The distinction that matters is not between smart and dumb devices. It is between systems that report and systems that act. A connected temperature sensor reports. An embodied system decides what the temperature means and does something about it, locally, immediately, without waiting for instruction from above.
The physical world does not pause for a cloud round-trip. Latency that is acceptable in a chat interface is catastrophic in a robot, a wearable, or an industrial system operating in real time.
he architectures we built was never designed for this.
The last decade of AI was built on a simple and correct assumption: centralise compute, scale it aggressively, and iterate on models as if compute were unbounded. That assumption produced extraordinary results. Large language models, generative AI, computer vision at scale.

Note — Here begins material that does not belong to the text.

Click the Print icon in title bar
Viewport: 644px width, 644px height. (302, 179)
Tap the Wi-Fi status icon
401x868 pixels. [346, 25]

None of that goes away.
But the numbers are starting to demand attention.
Data centres now consume 22% of Ireland’s total electricity, up from just 5% a decade ago. Projections suggest that figure could reach 30% of national demand by 2030, putting Ireland at risk of exceeding its entire carbon budget for the period. Ireland is not a cautionary tale. It is an early reading of where the trajectory leads everywhere.
The industry response is telling. Microsoft has committed to a 20-year power purchase agreement to restart Three Mile Island. Oracle has announced a gigawatt-scale data centre powered by three small modular reactors. Meta has issued a request for proposals for up to 4 gigawatts of new nuclear generation.

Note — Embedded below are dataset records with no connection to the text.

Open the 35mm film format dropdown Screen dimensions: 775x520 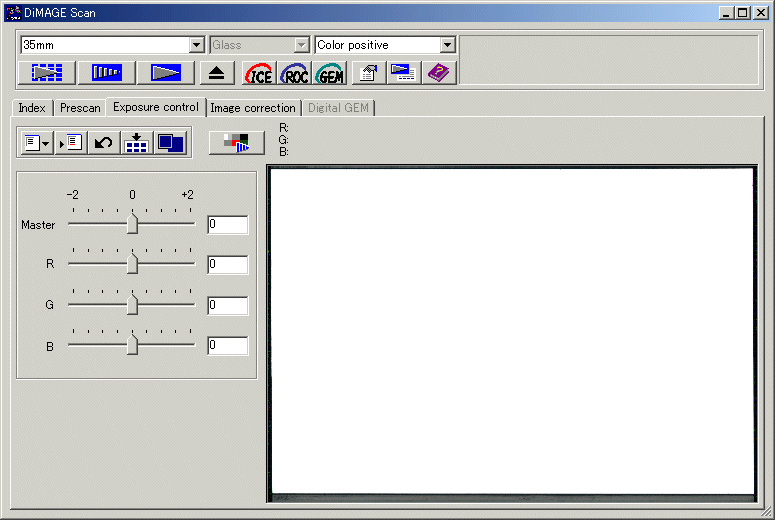196,45
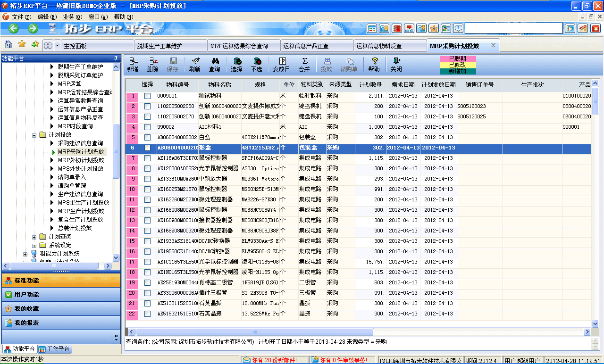The height and width of the screenshot is (364, 604).
Task: Enable the checkbox for 白盒 in row 5
Action: click(148, 138)
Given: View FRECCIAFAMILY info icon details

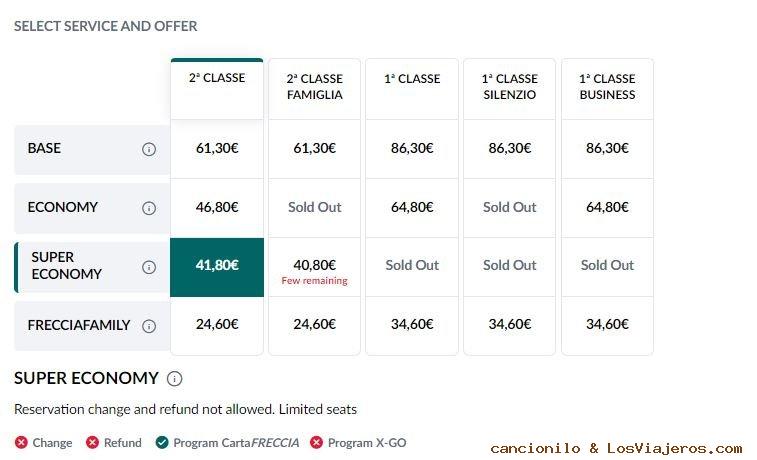Looking at the screenshot, I should coord(149,326).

We are restarting nuclear power stations to run AI. That is a remarkable sentence. It is also the clearest possible signal that the current architecture has physical limits for a specific class of problems.
The answer is a different compute philosophy.
Sensors live in a strange world. They are always on but almost always bored. A microphone in a smart device listens continuously, but meaningful audio events occur for a fraction of a percent of its operating life. A vibration sensor on a motor runs for years, but the signature that indicates failure lasts milliseconds. A radar presence sensor scans a room that is empty most of the day. The ratio of signal to noise in the physical world is brutal and almost entirely in favour of noise.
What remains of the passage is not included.